Paris geht gerichtlich gegen Airbnb und Wimdu vor

Blick über Paris

Die Stadt Paris geht gerichtlich gegen die Plattformen Airbnb und Wimdu vor und wirft ihnen einen Bruch der geltenden Auflagen vor. Für den 12. Juni sei eine Gerichtsanhörung angesetzt worden, sagte der stellvertretende Bürgermeister Ian Brossat am Donnerstag der Nachrichtenagentur AFP. Die beiden Vermittlungsportale missachteten das Gesetz, da die meisten Anzeigen nicht wie seit kurzem vorgeschrieben eine Registrierungsnummer der angebotenen Unterkunft enthielten.

Paris hatte im Herbst die Auflagen für Airbnb und andere Vermittlungsportale verschärft. Seitdem müssen dort angebotene Wohnungen eine offizielle Registrierungsnummer tragen, die bei der Verwaltung beantragt werden muss. Daneben schreibt die Stadt den Vermietern auch vor, ihre Wohnungen maximal 120 Tage pro Jahr als Unterkunft für Touristen anzubieten.

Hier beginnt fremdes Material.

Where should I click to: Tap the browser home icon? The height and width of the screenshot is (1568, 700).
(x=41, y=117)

Durch die Nummer soll das kontrolliert werden.

Allerdings hätten weder Airbnb noch Wimdu diejenigen Anzeigen zurückgezogen, die keine Registrierungsnummer enthielten, beklagte Brossat. Über 80 Prozent der Angebote missachteten die Regeln. Vergangenen Monat hatte die französische Regierung Pläne für Strafzahlungen angekündigt - so sollen die Plattformen 1000 Euro pro Tag für jede Anzeige zahlen, die dort ohne Registrierungsnummer steht, plus 5000 Euro pro Tag für jedes neue Angebot ohne Nummer.

Airbnb sprach angesichts der Vorladung vor Gericht von einer "enttäuschenden" Entscheidung der Stadt Paris. Die Regeln zur Vermittlung von Unterkünften an Touristen in Paris seien "komplex, verwirrend" und richteten sich eher an Professionelle als an Einzelpersonen, erklärte die Plattform.

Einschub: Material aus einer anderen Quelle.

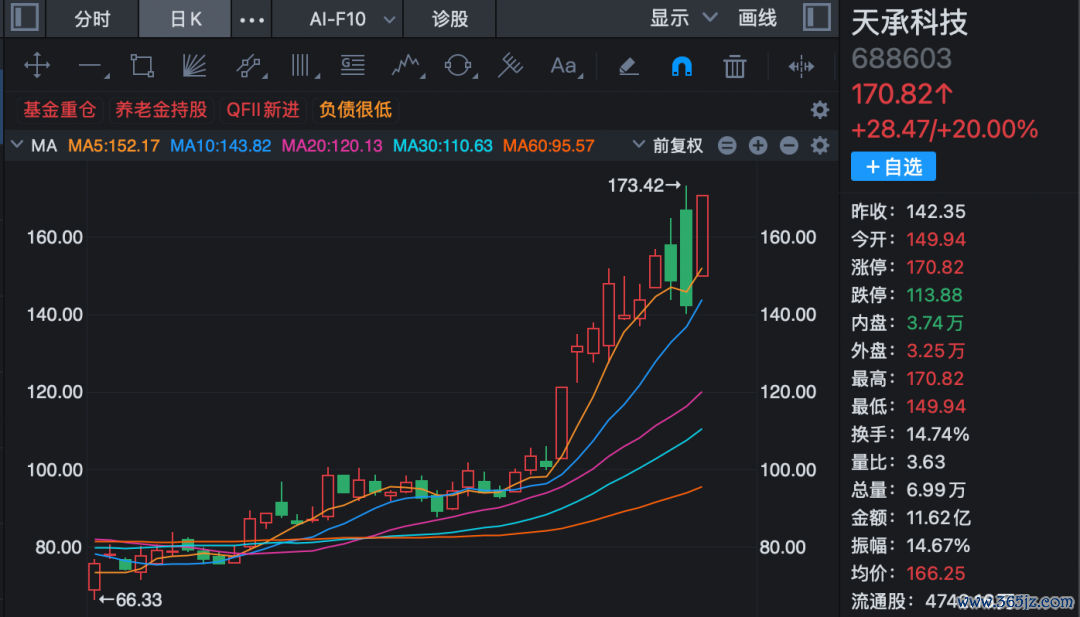Select the Aa text annotation tool
The width and height of the screenshot is (1080, 617).
(564, 66)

Airbnb vermittelt über sein Portal einzelne Zimmer bis hin zu ganzen Häusern an Touristen. Paris gehört zu den am meisten besuchten Städten der Welt und ist damit auch einer der Hauptmärkte für Airbnb. Insgesamt werden in der französischen Hauptstadt rund 65.000 Unterkünfte angeboten.